However, before there was Big Brother there was JODI…
So meet JODI. She is my personal favourite prank to play on friends who haven’t been in my History of Art lectures, as she is every tech owning individual’s worst nightmare – the aesthetic of a serious virus. Just type in http:/wwwwwwwww.Jodi.org/ and you will find that your entire screen is suddenly screaming at you. That’s it the illegal downloading of movies has finally caught up to you! But no, calm yourself, you’ve simply clicked on a link that has led you to one of the earliest pieces of Net Art. The birthplace of the hacker aesthetic and the drawing back of the curtain to reveal the complex code behind our slick screens.
During the 1990s the mediums of painting, sculpture, and the modern genre of performance, were beginning to shift from Postmodernism and into the realm of Contemporary. However, out of this anarchist period of anti-art, anti-aesthetic and anti-intellectual came the Internet Boom, and with it a new mode of artwork – Net Art.
Like with every new being, Net Art was born as something pure and full of hope. It was an untouched medium and one that could never be touched by the ‘dirty’ hands of the capitalist art market. The internet was a platform where artists could upload their artwork ON THEIR OWN!

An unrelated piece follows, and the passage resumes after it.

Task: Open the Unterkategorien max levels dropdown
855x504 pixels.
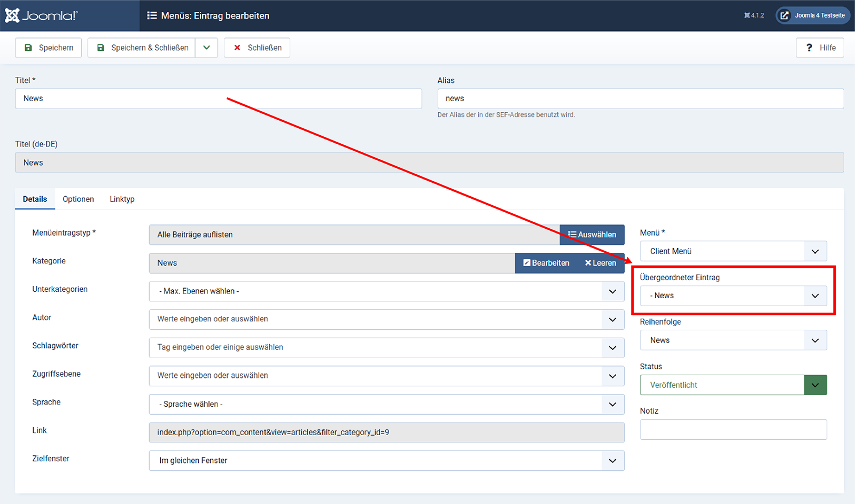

No Gallery and thus no White Cube! No dictation of aesthetics by Institutions! No bias view of the curator or art critic! And with this freedom came a notion that hadn’t been seen since the 60s… Avant-garde is that you?
Within the landscape of today’s Big Brother surveillance world it is almost impossible to comprehend how the internet was ever perceived to be a space of Democratic Equilibrium. However, 24 years ago, JODI was born into a time which emobodied this Utopian view of digital technology. She was a product of the rhizome-like online artistic community, which in turn thrived on that Avant-garde mindset of ‘shacking off the shackles’ of social constraints and values of aesthetics.
JODI was the flag bearer of the first and seemingly last purely Avant-garde world. Her glitches of disruptive interference; in both her looks and her presence within the cookie cut art market, denied the gallery/curator the ability to sell or display her on a cold white wall. She was simultaneously owned by everyone and nobody. However, like every good thing, Net Art couldn’t resist commodification forever…Big Brother seemingly crept into our lives overnight and JODI was buried.
Firstly, what you must understand is…
Net Art used the Internet ITSELF as a chosen medium
Post-Internet Art uses the Internet as simply a CONCEPT to base its work around
Now with this in mind we can link back to the end of Net Art.
The beginning of the new millennia was characterised by a transitional period for the internet. The 2000s marked the beginning of an easier, faster paced lifestyle with online banking, shopping and the rise of social media. To be perfectly honest, when contemplating the trajectory of the appeal of the notion of ‘convience’ it isn’t surprising that we allowed ourselves to be ignorant to the death of JODI. In the act of merging the everyday with the internet the Avant-Garde potential of the rhizome space was destroyed. Now the internet is no longer a free space but a goldmine fuelled by data mining and surveillance.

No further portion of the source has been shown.